__Verifique sua compreensão__
1. Transcreva literalmente a passagem do texto sobre a eleição venezuelana de "Para Luis Vicente" a "político do país.".
2. Por favor, liste todos os percentuais que aparecem no texto sobre a eleição venezuelana.

__Trecho para leitura__
****

A disputa eleitoral entre Deus e o diabo não é nova na Venezuela. Segundo Mireya Lozada, diretora do Departamento de Psicologia da Universidade Central da Venezuela (UCV), "o demônio foi um dos eixos da campanha de 2006". "Podia ser a demonização de um candidato ou a divinização de outro. Mas também, na época, Fidel Castro ou George W. Bush podiam ser divinizados ou satanizados."
Para Lozada, "há uma utilização política do imaginário religioso venezuelano por ambos os candidatos". "E com a doença do presidente, se reforçou essa tendência."
Nos últimos meses, em meio às dúvidas sobre sua saúde, Chávez tem frequentemente apelado à ajuda divina por uma cura. "Cristo, não me leve ainda", disse há cerca de um mês.
Para Luis Vicente León, presidente da consultoria Datanalisis, o presidente pode estar se aproveitando das especulações em torno de sua doença para preparar um "retorno triunfal". "É algo uma hipótese a ser considerada", diz.
Ainda é impossível dizer se Chávez esconde seu estado de saúde por causa da gravidade da doença ou por mera estratégia eleitoral. De qualquer maneira, o falatório ao redor da enfermidade do presidente o tem claramente beneficiado, principalmente por monopolizar o noticiário político do país.
Segundo analistas, o câncer de Chávez tem ofuscado as propostas e as ações de Capriles nesse estágio de pré-campanha. E o presidente até ampliou sua vantagem nas pesquisas. Pela Datanalisis, o placar mudou de 44% a 31% para 43% a 26% a favor de Chávez entre o final de março e o início deste mês. Já o GIS XXI, de tendência mais governista, aponta vitória do presidente por 56,5% a 21%.

****

__Registros de dados__

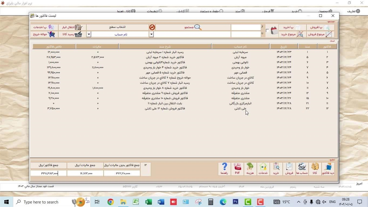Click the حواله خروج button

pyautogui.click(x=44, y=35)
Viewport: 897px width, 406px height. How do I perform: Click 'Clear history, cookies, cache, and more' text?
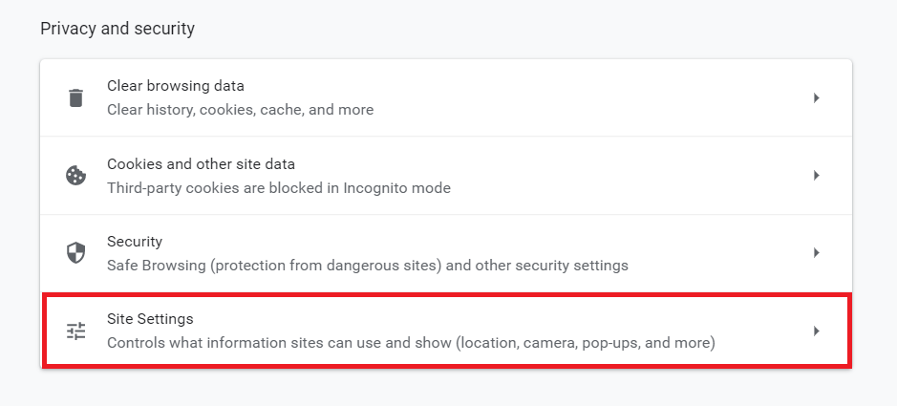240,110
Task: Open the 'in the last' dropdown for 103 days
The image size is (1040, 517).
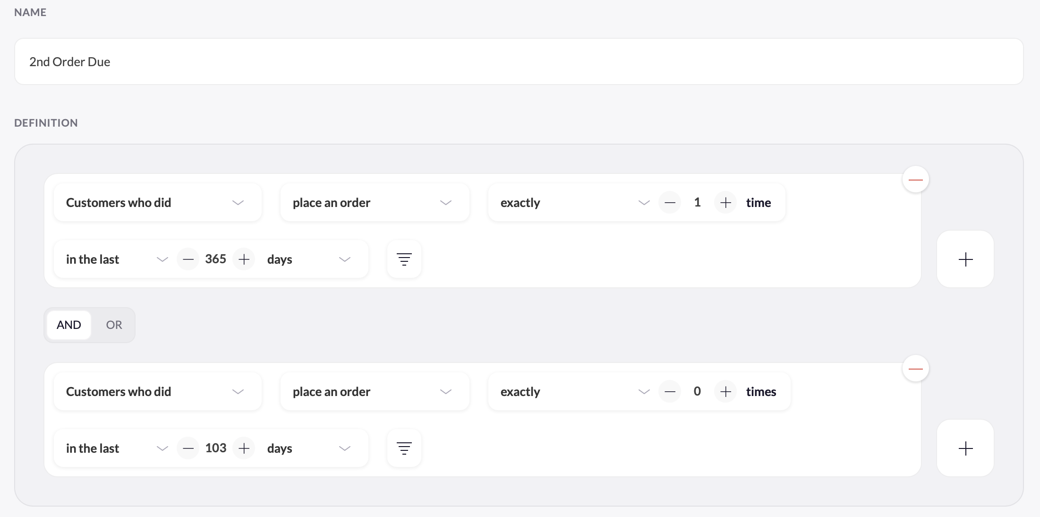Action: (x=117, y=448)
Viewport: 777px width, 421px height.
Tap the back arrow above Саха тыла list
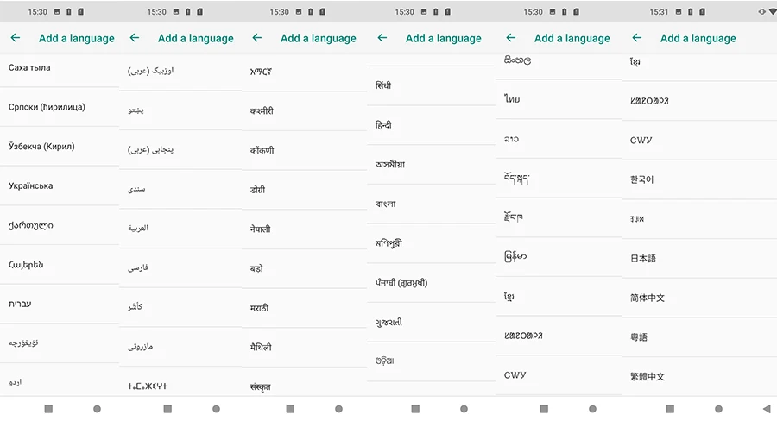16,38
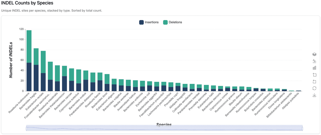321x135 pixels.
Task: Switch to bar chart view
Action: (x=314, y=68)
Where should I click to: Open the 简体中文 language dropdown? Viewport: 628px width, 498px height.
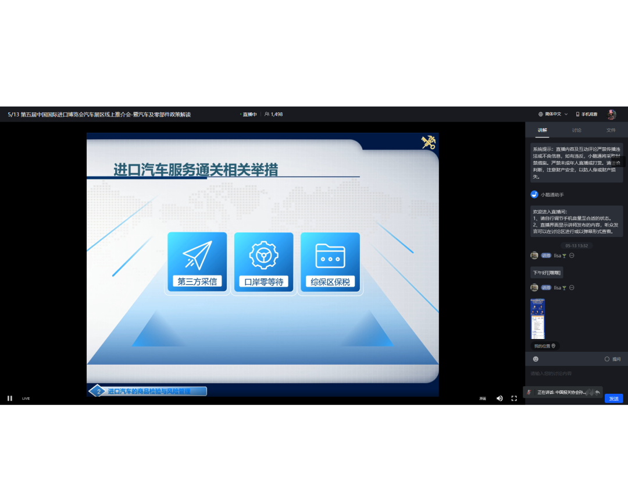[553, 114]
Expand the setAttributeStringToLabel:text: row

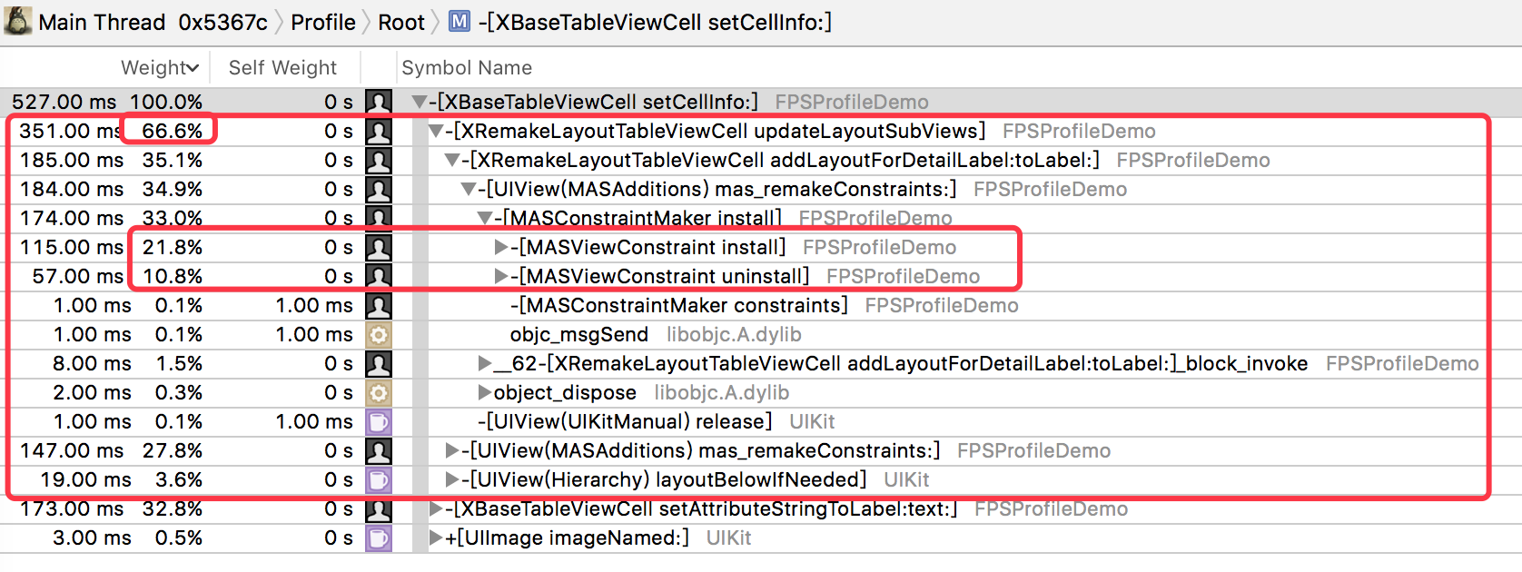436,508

****

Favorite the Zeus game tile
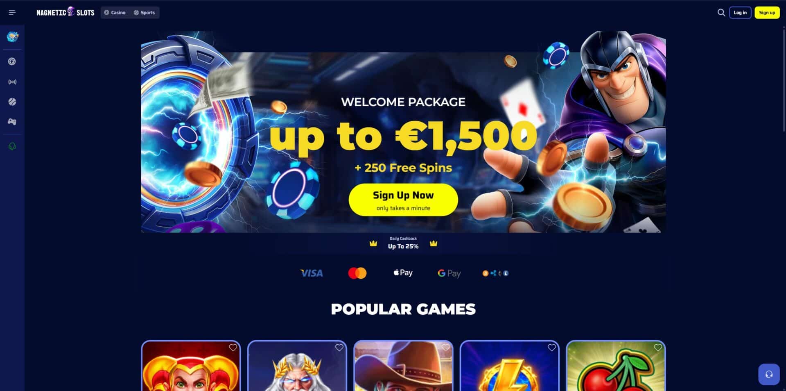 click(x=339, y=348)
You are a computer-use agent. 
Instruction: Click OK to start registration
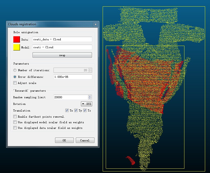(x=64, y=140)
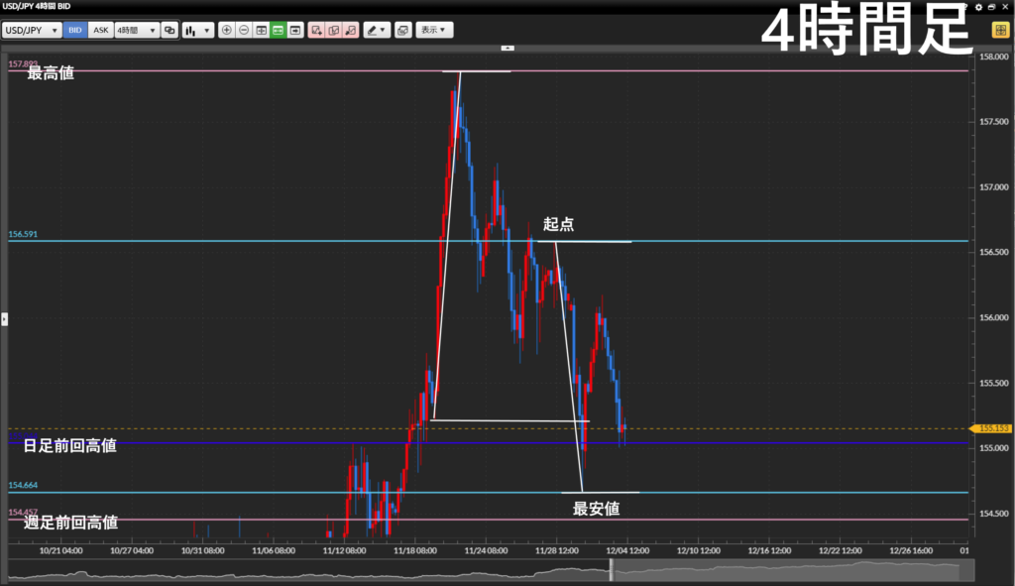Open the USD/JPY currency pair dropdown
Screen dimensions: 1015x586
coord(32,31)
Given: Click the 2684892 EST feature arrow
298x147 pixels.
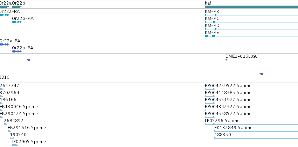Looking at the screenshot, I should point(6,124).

****

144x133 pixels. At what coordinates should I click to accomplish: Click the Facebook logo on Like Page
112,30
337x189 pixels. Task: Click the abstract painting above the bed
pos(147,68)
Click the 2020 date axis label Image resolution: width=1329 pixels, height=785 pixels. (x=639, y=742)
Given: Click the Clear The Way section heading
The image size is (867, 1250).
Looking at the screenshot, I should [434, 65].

****

__Respostas das atividades__
1.
Para Luis Vicente León, presidente da consultoria Datanalisis, o presidente pode estar se aproveitando das especulações em torno de sua doença para preparar um "retorno triunfal". "É algo uma hipótese a ser considerada", diz.
Ainda é impossível dizer se Chávez esconde seu estado de saúde por causa da gravidade da doença ou por mera estratégia eleitoral. De qualquer maneira, o falatório ao redor da enfermidade do presidente o tem claramente beneficiado, principalmente por monopolizar o noticiário político do país.

2. 44%, 31%, 43%, 26%, 56,5%, 21%